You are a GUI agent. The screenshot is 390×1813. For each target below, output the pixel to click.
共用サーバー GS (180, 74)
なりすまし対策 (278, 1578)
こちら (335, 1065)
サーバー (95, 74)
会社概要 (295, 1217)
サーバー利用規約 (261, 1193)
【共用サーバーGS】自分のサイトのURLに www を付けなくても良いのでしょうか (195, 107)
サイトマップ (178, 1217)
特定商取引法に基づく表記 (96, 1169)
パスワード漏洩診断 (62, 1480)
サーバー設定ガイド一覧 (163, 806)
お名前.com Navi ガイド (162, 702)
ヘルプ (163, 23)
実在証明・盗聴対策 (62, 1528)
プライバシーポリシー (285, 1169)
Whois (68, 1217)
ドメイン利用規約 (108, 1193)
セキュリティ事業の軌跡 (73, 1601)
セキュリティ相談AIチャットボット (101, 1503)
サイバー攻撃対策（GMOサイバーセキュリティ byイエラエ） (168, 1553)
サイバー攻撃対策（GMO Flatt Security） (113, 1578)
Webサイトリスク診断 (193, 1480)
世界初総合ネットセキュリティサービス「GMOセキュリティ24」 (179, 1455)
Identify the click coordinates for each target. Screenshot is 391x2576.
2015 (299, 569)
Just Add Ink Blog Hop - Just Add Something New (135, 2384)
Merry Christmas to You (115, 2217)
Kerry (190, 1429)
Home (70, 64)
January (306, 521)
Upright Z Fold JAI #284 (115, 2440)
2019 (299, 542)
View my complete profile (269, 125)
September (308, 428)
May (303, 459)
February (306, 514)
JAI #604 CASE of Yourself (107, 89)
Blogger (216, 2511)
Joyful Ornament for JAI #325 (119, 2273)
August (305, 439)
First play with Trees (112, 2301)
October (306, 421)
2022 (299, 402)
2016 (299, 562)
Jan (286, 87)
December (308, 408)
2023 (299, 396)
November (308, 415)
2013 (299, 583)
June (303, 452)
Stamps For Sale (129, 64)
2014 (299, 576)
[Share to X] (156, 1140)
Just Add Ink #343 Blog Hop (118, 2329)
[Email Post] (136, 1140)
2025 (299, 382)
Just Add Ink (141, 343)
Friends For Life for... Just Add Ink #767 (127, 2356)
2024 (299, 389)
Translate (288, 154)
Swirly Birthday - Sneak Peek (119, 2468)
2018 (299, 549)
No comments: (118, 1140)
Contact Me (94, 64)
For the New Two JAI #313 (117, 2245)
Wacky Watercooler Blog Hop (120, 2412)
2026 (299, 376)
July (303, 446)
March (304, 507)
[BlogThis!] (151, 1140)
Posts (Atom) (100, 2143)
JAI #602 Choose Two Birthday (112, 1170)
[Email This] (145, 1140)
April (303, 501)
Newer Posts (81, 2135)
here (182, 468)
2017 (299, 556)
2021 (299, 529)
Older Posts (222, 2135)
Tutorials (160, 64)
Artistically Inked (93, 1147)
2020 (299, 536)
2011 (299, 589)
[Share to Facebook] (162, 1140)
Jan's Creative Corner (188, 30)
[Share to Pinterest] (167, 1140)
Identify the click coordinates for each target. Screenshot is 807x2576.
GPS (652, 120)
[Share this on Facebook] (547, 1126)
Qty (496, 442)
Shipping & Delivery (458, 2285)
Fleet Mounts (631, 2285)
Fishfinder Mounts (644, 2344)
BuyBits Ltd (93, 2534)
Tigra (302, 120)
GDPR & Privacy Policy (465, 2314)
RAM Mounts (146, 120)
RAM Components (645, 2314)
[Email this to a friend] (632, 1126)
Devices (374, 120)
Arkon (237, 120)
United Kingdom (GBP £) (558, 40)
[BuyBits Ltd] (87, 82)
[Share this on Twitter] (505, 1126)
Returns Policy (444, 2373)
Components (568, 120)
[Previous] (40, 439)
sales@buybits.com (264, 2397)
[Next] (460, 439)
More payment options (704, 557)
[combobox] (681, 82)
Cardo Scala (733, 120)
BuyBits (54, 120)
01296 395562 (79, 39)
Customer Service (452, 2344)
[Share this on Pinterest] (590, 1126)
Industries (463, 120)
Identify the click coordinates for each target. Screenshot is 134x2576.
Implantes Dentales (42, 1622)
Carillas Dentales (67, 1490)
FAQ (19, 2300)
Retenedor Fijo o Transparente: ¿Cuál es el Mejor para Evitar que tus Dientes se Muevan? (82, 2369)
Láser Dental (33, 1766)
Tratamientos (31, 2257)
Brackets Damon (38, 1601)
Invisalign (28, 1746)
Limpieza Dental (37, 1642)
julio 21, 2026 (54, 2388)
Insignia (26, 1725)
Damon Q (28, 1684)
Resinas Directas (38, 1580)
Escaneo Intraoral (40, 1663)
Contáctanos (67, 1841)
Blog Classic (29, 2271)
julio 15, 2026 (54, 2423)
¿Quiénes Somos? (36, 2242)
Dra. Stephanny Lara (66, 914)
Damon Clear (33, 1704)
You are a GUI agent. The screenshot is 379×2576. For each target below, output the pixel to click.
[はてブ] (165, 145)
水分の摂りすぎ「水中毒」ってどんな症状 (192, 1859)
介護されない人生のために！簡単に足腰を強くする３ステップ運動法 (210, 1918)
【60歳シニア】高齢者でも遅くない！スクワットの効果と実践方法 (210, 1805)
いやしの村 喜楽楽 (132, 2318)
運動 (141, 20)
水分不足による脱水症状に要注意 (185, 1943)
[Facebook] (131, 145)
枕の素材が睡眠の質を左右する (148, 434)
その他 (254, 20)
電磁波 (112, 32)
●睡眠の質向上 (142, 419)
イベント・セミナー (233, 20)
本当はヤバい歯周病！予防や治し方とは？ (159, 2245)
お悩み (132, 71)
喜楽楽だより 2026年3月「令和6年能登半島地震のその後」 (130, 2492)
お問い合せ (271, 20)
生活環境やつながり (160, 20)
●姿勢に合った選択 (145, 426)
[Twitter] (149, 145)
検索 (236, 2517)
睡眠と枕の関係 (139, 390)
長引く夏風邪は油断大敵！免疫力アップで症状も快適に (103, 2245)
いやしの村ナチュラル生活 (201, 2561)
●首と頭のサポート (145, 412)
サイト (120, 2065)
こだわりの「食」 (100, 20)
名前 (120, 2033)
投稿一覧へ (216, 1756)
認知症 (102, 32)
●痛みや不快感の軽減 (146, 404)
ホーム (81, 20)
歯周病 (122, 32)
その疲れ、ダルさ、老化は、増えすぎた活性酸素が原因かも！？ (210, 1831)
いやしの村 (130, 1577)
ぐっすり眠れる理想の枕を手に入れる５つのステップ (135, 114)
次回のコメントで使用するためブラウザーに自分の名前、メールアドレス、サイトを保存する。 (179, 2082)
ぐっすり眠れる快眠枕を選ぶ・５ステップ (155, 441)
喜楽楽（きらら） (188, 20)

__________

Would you restate the whole listing word for word?

* [ANSWER SPACE]:
You are a GUI agent. The screenshot is 390×1813. For each target below, output the pixel to click.
共用サーバー GS (180, 74)
なりすまし対策 (278, 1578)
こちら (335, 1065)
サーバー (95, 74)
会社概要 (295, 1217)
サーバー利用規約 (261, 1193)
【共用サーバーGS】自分のサイトのURLに www を付けなくても良いのでしょうか (195, 107)
サイトマップ (178, 1217)
特定商取引法に基づく表記 (96, 1169)
パスワード漏洩診断 (62, 1480)
サーバー設定ガイド一覧 (163, 806)
お名前.com Navi ガイド (162, 702)
ヘルプ (163, 23)
実在証明・盗聴対策 (62, 1528)
プライバシーポリシー (285, 1169)
Whois (68, 1217)
ドメイン利用規約 (108, 1193)
セキュリティ事業の軌跡 (73, 1601)
セキュリティ相談AIチャットボット (101, 1503)
サイバー攻撃対策（GMOサイバーセキュリティ byイエラエ） (168, 1553)
サイバー攻撃対策（GMO Flatt Security） (113, 1578)
Webサイトリスク診断 (193, 1480)
世界初総合ネットセキュリティサービス「GMOセキュリティ24」 (179, 1455)
Identify the click coordinates for each target. Screenshot is 391x2576.
2015 (299, 569)
Just Add Ink Blog Hop - Just Add Something New (135, 2384)
Merry Christmas to You (115, 2217)
Kerry (190, 1429)
Home (70, 64)
January (306, 521)
Upright Z Fold JAI #284 (115, 2440)
2019 (299, 542)
View my complete profile (269, 125)
September (308, 428)
May (303, 459)
February (306, 514)
JAI #604 CASE of Yourself (107, 89)
Blogger (216, 2511)
Joyful Ornament for JAI #325 (119, 2273)
August (305, 439)
First play with Trees (112, 2301)
October (306, 421)
2022 (299, 402)
2016 (299, 562)
Jan (286, 87)
December (308, 408)
2023 (299, 396)
November (308, 415)
2013 (299, 583)
June (303, 452)
Stamps For Sale (129, 64)
2014 (299, 576)
[Share to X] (156, 1140)
Just Add Ink #343 Blog Hop (118, 2329)
[Email Post] (136, 1140)
2025 (299, 382)
Just Add Ink (141, 343)
Friends For Life for... Just Add Ink #767 (127, 2356)
2024 (299, 389)
Translate (288, 154)
Swirly Birthday - Sneak Peek (119, 2468)
2018 (299, 549)
No comments: (118, 1140)
Contact Me (94, 64)
For the New Two JAI #313 (117, 2245)
Wacky Watercooler Blog Hop (120, 2412)
2026 (299, 376)
July (303, 446)
March (304, 507)
[BlogThis!] (151, 1140)
Posts (Atom) (100, 2143)
JAI #602 Choose Two Birthday (112, 1170)
[Email This] (145, 1140)
April (303, 501)
Newer Posts (81, 2135)
here (182, 468)
2017 (299, 556)
2021 (299, 529)
Older Posts (222, 2135)
Tutorials (160, 64)
Artistically Inked (93, 1147)
2020 (299, 536)
2011 (299, 589)
[Share to Facebook] (162, 1140)
Jan's Creative Corner (188, 30)
[Share to Pinterest] (167, 1140)
Identify the click coordinates for each target. Screenshot is 807x2576.
GPS (652, 120)
[Share this on Facebook] (547, 1126)
Qty (496, 442)
Shipping & Delivery (458, 2285)
Fleet Mounts (631, 2285)
Fishfinder Mounts (644, 2344)
BuyBits Ltd (93, 2534)
Tigra (302, 120)
GDPR & Privacy Policy (465, 2314)
RAM Mounts (146, 120)
RAM Components (645, 2314)
[Email this to a friend] (632, 1126)
Devices (374, 120)
Arkon (237, 120)
United Kingdom (GBP £) (558, 40)
[BuyBits Ltd] (87, 82)
[Share this on Twitter] (505, 1126)
Returns Policy (444, 2373)
Components (568, 120)
[Previous] (40, 439)
sales@buybits.com (264, 2397)
[Next] (460, 439)
More payment options (704, 557)
[combobox] (681, 82)
Cardo Scala (733, 120)
BuyBits (54, 120)
01296 395562 (79, 39)
Customer Service (452, 2344)
[Share this on Pinterest] (590, 1126)
Industries (463, 120)
Identify the click coordinates for each target. Screenshot is 134x2576.
Implantes Dentales (42, 1622)
Carillas Dentales (67, 1490)
FAQ (19, 2300)
Retenedor Fijo o Transparente: ¿Cuál es el Mejor para Evitar que tus Dientes se Muevan? (82, 2369)
Láser Dental (33, 1766)
Tratamientos (31, 2257)
Brackets Damon (38, 1601)
Invisalign (28, 1746)
Limpieza Dental (37, 1642)
julio 21, 2026 (54, 2388)
Insignia (26, 1725)
Damon Q (28, 1684)
Resinas Directas (38, 1580)
Escaneo Intraoral (40, 1663)
Contáctanos (67, 1841)
Blog Classic (29, 2271)
julio 15, 2026 (54, 2423)
¿Quiénes Somos? (36, 2242)
Dra. Stephanny Lara (66, 914)
Damon Clear (33, 1704)
You are a GUI agent. The screenshot is 379×2576. For each target below, output the pixel to click.
[はてブ] (165, 145)
水分の摂りすぎ「水中毒」ってどんな症状 (192, 1859)
介護されない人生のために！簡単に足腰を強くする３ステップ運動法 (210, 1918)
【60歳シニア】高齢者でも遅くない！スクワットの効果と実践方法 (210, 1805)
いやしの村 喜楽楽 (132, 2318)
運動 (141, 20)
水分不足による脱水症状に要注意 (185, 1943)
[Facebook] (131, 145)
枕の素材が睡眠の質を左右する (148, 434)
その他 (254, 20)
電磁波 (112, 32)
●睡眠の質向上 (142, 419)
イベント・セミナー (233, 20)
本当はヤバい歯周病！予防や治し方とは？ (159, 2245)
お悩み (132, 71)
喜楽楽だより 2026年3月「令和6年能登半島地震のその後」 (130, 2492)
お問い合せ (271, 20)
生活環境やつながり (160, 20)
●姿勢に合った選択 (145, 426)
[Twitter] (149, 145)
検索 (236, 2517)
睡眠と枕の関係 (139, 390)
長引く夏風邪は油断大敵！免疫力アップで症状も快適に (103, 2245)
いやしの村ナチュラル生活 (201, 2561)
●首と頭のサポート (145, 412)
サイト (120, 2065)
こだわりの「食」 (100, 20)
名前 (120, 2033)
投稿一覧へ (216, 1756)
認知症 (102, 32)
●痛みや不快感の軽減 (146, 404)
ホーム (81, 20)
歯周病 (122, 32)
その疲れ、ダルさ、老化は、増えすぎた活性酸素が原因かも！？ (210, 1831)
いやしの村 (130, 1577)
ぐっすり眠れる理想の枕を手に入れる５つのステップ (135, 114)
次回のコメントで使用するためブラウザーに自分の名前、メールアドレス、サイトを保存する。 (179, 2082)
ぐっすり眠れる快眠枕を選ぶ・５ステップ (155, 441)
喜楽楽（きらら） (188, 20)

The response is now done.